◆ PROBLEM DETAILS ◆
Rewrite the material from the line containing "port (236, 797)" down to the line containing "Locate an element", replacing "blower" with "fan" and leaving everything else the same.

━━ INPUT ROWS

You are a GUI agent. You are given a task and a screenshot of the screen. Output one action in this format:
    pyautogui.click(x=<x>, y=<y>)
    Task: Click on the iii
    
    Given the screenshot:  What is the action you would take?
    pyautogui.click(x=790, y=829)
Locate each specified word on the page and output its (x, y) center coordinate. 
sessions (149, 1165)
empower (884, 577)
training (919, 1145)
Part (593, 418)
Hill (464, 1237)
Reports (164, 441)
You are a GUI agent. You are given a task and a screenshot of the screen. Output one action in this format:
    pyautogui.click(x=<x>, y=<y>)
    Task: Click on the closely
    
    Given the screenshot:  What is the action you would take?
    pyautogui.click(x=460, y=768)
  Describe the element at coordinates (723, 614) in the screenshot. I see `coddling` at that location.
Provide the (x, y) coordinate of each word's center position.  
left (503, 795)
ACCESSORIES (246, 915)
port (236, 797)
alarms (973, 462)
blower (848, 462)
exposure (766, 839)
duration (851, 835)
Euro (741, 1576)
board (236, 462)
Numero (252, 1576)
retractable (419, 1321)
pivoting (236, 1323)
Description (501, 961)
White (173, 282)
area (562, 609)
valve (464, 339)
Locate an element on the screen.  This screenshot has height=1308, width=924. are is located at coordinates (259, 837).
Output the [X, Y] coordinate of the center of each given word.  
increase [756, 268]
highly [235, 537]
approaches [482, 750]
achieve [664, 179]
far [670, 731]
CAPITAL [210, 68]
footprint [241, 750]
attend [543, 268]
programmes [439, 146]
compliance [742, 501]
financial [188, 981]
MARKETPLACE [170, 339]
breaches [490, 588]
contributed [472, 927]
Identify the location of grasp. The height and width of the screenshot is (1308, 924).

━━━━

◆ SOLUTION BELOW ◆
port (236, 797)
alarms (973, 462)
fan (848, 462)
exposure (766, 839)
duration (851, 835)
Euro (741, 1576)
board (236, 462)
Numero (252, 1576)
retractable (419, 1321)
pivoting (236, 1323)
Description (501, 961)
White (173, 282)
area (562, 609)
valve (464, 339)
Locate an element on the screen.  This screenshot has height=1308, width=924. are is located at coordinates (259, 837).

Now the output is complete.